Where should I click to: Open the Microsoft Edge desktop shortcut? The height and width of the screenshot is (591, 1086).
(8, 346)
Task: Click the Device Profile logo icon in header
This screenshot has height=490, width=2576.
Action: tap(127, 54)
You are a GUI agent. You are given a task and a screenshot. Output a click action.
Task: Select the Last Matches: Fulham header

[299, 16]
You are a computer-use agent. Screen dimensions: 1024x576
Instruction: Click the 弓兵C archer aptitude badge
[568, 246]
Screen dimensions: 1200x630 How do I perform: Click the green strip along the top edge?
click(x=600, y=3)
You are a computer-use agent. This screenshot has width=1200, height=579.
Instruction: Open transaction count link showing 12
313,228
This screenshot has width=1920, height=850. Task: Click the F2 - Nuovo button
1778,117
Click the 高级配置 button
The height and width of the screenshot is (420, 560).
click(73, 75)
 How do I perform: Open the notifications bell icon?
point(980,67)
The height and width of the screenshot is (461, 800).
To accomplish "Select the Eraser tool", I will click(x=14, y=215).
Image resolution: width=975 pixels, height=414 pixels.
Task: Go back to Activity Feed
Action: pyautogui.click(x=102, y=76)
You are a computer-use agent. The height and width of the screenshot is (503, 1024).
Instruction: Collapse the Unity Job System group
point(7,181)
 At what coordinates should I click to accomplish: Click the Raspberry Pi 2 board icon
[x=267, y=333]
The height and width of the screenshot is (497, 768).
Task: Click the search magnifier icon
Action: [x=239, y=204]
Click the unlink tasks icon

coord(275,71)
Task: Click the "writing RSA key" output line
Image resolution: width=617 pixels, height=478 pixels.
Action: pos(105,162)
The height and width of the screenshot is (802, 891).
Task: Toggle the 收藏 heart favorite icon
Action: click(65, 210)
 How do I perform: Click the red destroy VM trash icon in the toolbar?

**AIM OF THE TASK**: Retype the material word for word. Add nothing to it.

**SOLVED PROBLEM**:
Where should I click to: Open the Microsoft Edge desktop shortcut? The height and width of the screenshot is (591, 1086).
(8, 346)
Task: Click the Device Profile logo icon in header
This screenshot has height=490, width=2576.
Action: tap(127, 54)
You are a GUI agent. You are given a task and a screenshot. Output a click action.
Task: Select the Last Matches: Fulham header

[299, 16]
You are a computer-use agent. Screen dimensions: 1024x576
Instruction: Click the 弓兵C archer aptitude badge
[568, 246]
Screen dimensions: 1200x630 How do I perform: Click the green strip along the top edge?
click(x=600, y=3)
You are a computer-use agent. This screenshot has width=1200, height=579.
Instruction: Open transaction count link showing 12
313,228
This screenshot has width=1920, height=850. Task: Click the F2 - Nuovo button
1778,117
Click the 高级配置 button
The height and width of the screenshot is (420, 560).
click(73, 75)
 How do I perform: Open the notifications bell icon?
point(980,67)
The height and width of the screenshot is (461, 800).
To accomplish "Select the Eraser tool", I will click(x=14, y=215).
Image resolution: width=975 pixels, height=414 pixels.
Task: Go back to Activity Feed
Action: pyautogui.click(x=102, y=76)
You are a computer-use agent. The height and width of the screenshot is (503, 1024).
Instruction: Collapse the Unity Job System group
point(7,181)
 At what coordinates should I click to accomplish: Click the Raspberry Pi 2 board icon
[x=267, y=333]
The height and width of the screenshot is (497, 768).
Task: Click the search magnifier icon
Action: [x=239, y=204]
Click the unlink tasks icon

coord(275,71)
Task: Click the "writing RSA key" output line
Image resolution: width=617 pixels, height=478 pixels.
Action: pos(105,162)
The height and width of the screenshot is (802, 891).
Task: Toggle the 收藏 heart favorite icon
Action: click(65, 210)
 How do I perform: Click the red destroy VM trash icon in the toolbar?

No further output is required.